Australian domain names will soon be for sale

The sale of Australian domain names, that is domain names ending in .au, is currently prohibited under the rules of the industry regulator Au Domain Administration (auDA). A purely commercial trade of domains is also prohibited.

However an accepted recommendation by the auDA review panel to their board to allow advertising Australian domain names for sale means this ban is soon to be lifted.

There has long been debate as to the merits of the prohibition. There is a view that the current rules are too restrictive as transfers of domain ownership can only occur in a very specific set of exceptional circumstances such as the sale of the whole business.

However, there is concern that when the policy comes into effect, some domain names are going to be sold for speculative purposes and their prices will skyrocket. In the United States (US) recently for example, bedroomfurniture.com was reportedly sold for more than $US250,000. It is not expected, though, that Australian domain names will reach prices as high as they receive in the US.

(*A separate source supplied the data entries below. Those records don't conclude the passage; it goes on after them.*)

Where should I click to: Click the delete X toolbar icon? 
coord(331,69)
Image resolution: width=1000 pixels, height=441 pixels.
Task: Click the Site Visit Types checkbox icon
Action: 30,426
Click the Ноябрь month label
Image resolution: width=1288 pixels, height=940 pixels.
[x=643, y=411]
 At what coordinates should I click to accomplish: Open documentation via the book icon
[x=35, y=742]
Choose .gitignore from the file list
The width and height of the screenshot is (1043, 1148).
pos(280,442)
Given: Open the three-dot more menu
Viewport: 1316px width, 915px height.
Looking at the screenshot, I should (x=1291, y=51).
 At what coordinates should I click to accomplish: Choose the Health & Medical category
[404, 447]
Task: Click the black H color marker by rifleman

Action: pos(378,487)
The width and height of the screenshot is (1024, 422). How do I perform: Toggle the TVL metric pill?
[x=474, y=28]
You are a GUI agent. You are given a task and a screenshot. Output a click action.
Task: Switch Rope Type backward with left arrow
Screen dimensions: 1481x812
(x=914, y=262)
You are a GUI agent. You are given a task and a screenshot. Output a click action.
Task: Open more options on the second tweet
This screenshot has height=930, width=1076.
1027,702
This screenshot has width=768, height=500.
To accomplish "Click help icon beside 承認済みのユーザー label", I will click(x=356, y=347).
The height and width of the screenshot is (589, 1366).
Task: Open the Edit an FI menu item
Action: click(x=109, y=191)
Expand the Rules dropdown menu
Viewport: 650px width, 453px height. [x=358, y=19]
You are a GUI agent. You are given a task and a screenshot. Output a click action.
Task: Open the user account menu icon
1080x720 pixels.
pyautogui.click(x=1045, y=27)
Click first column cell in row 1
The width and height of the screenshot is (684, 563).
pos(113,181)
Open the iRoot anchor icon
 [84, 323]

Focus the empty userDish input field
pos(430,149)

While eligibility requirements for registration will remain to protect trade mark owners, lifting the prohibition is certainly going to make domain name trading very popular, with the worth of domain names expected to increase.

 

ACCC v Prouds Jewellers Pty Ltd

The Federal Court has issued a warning to retailers to be cautious in their use of ‘was/now’ advertising campaigns. Justice Moore on 15 February 2008 made a finding that the ‘was/now’ discount advertising used by Prouds Jewellers Pty Ltd (Prouds) in two advertising campaigns was misleading and deceptive in breach of the Trade Practices Act 1974 (TPA).

The Australian Competition and Consumer Commission (ACCC) instituted proceedings in the Federal Court Sydney in December 2006 against Prouds for making ‘was/now’ price comparisons that were allegedly false or misleading. The proceedings concerned 17 items of jewellery promoted for sale in two catalogues entitled “Sumer of Love” and “Love you Mum”.

The ACCC contended that by making ‘was/now’ comparisons, Prouds represented its customers would save the difference between the ‘was’ and ‘now’ price compared to customers who purchased the items before the catalogue promotions. The ACCC alleged that this was not the case because the price at which the items were actually offered for prior to the sale was often less than the ‘was’ price claimed, or was not a price at which the items were ever offered.

Prouds however argued that the ‘was’ price should be able to refer to a price that existed at some point in time before the promotion, not only in the period immediately preceding publication.

Justice Moore concluded that Prouds had breached the TPA by engaging in misleading and deceptive conduct because goods had not been offered, meaning marked, at the advertised ‘was’ price for “a period of substance” immediately before the commencement of the two relevant promotions. Justice Moore commented that it was difficult to be precise about the length of time in which the item must have been advertised at the ‘was’ price prior to advertising the item at the ‘now’ price, but suggested that, in his opinion, an offer for a period of two months preceding the promotion is likely to be sufficient to justify the use of ‘was/ now’ advertising.

According to ACCC Chairman, Graeme Samuel, the findings highlight the need for accuracy in advertising in sales, particularly in relation to price. Retailers need to be aware that if they utilise the ‘was/now’ comparison in their promotional advertising they “must have genuinely offered the product at the ‘was’ price for a reasonable period immediately before the sale.”